Sunday, February 10, 2008

what's on deck for the Neanderthals?

Let me first say that I'm sorry for the delay in posting after our last meeting--I've been inundated with the day-to-day of getting a new Varsity soccer season up and running. At any rate, we had a good meeting at the end of last month--Lumpkin, Enloe, Parker and me gathering to discuss All the King's Men. Unexpectedly, and rather inexplicably, Fox and Hounds was closed for cleaning and renovations ("who ever heard of a bar's closing for cleaning" mused Chip), so we all sauntered next door to The Big Easy, which was, in retrospect, a far more appropriate locale for discussing this particular novel.

I'll leave it for others to comment further about the book, except to offer this: while I luxuriated in the poetry of Robert Penn Warren's descriptions (a consensus opinion among us), I had trouble at times reconciling this voice as coming from a 1st person narrator--if I take a step back and think about it a little, I just can't see Jack Burden speaking or writing this way.

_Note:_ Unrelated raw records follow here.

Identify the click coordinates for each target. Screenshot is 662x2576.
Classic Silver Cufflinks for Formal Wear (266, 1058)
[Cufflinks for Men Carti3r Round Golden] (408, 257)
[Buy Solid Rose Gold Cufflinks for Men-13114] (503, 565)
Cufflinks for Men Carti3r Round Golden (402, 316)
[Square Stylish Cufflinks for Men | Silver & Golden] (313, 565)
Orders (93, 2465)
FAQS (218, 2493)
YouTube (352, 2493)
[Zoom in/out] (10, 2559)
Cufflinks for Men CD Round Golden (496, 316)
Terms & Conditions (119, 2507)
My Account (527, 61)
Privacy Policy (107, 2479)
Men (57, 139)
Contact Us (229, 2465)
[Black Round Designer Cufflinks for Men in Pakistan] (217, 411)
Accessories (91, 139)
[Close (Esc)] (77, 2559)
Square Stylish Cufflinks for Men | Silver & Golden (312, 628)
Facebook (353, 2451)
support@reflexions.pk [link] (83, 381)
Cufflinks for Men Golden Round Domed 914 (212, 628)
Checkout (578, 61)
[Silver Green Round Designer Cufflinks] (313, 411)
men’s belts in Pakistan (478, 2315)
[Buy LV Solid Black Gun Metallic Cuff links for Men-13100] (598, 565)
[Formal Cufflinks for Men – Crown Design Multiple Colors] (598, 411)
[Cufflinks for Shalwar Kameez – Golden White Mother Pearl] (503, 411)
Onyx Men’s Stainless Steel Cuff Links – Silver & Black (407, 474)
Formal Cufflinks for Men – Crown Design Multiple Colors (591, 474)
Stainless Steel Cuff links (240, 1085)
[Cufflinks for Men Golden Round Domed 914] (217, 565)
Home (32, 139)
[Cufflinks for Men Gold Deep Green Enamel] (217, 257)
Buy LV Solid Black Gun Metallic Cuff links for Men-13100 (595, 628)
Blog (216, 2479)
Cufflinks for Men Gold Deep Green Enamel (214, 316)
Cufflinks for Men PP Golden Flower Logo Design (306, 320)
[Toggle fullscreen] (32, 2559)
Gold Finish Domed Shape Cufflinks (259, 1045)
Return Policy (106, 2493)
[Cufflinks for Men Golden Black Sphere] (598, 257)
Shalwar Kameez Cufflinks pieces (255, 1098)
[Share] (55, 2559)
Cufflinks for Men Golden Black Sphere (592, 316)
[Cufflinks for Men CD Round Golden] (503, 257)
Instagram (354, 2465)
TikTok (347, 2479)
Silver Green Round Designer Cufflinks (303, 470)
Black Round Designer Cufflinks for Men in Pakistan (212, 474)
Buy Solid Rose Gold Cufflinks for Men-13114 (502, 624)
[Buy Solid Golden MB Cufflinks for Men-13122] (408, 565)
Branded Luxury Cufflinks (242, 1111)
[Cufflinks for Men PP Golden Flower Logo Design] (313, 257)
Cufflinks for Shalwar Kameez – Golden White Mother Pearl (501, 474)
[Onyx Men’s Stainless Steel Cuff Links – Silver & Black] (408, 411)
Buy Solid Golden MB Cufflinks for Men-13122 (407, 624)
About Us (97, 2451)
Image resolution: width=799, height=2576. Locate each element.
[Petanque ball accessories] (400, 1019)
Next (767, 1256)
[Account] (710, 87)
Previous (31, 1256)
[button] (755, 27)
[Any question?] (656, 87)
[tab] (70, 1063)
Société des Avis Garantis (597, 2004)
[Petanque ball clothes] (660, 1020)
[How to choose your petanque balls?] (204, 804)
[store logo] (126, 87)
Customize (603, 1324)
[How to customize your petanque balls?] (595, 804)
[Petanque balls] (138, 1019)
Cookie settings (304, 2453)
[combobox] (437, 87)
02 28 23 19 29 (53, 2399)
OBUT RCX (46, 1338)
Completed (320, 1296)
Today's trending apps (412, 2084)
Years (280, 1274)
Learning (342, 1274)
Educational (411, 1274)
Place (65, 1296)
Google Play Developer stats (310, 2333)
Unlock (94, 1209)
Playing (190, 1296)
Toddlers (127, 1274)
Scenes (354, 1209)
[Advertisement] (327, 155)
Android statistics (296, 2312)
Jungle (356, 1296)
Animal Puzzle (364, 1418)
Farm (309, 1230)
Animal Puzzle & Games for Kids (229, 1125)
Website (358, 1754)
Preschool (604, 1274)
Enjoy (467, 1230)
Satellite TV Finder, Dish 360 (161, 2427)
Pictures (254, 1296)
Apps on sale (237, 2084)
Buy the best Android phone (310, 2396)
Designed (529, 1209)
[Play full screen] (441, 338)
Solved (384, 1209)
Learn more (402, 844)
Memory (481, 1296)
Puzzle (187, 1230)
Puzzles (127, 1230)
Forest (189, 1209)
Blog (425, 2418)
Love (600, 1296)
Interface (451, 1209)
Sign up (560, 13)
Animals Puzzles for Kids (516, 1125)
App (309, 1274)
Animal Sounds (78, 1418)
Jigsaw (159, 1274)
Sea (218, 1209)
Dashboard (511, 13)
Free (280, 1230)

Anyway, what's next for us? In keeping with the roughly bimonthly schedule we've adopted since reconstituting, looks like we should plan our next meeting for late March or thereabouts--we'll work out a date soon to suit the schedules of our regulars. The book choices we agreed upon putting up to a vote are as follows: On the Road, by Jack Kerouac; A Clockwork Orange, by Anthony Burgess; A Sport and a Pastime, by James Salter; Resistance, Rebellion, and Death: Essays, by Albert Camus; and White Noise, by Don DeLillo. I should mention that all of these works are nice and short . . . probably a welcome change after Crime and Punishment and All The King's Men. Weigh in by the end of this week!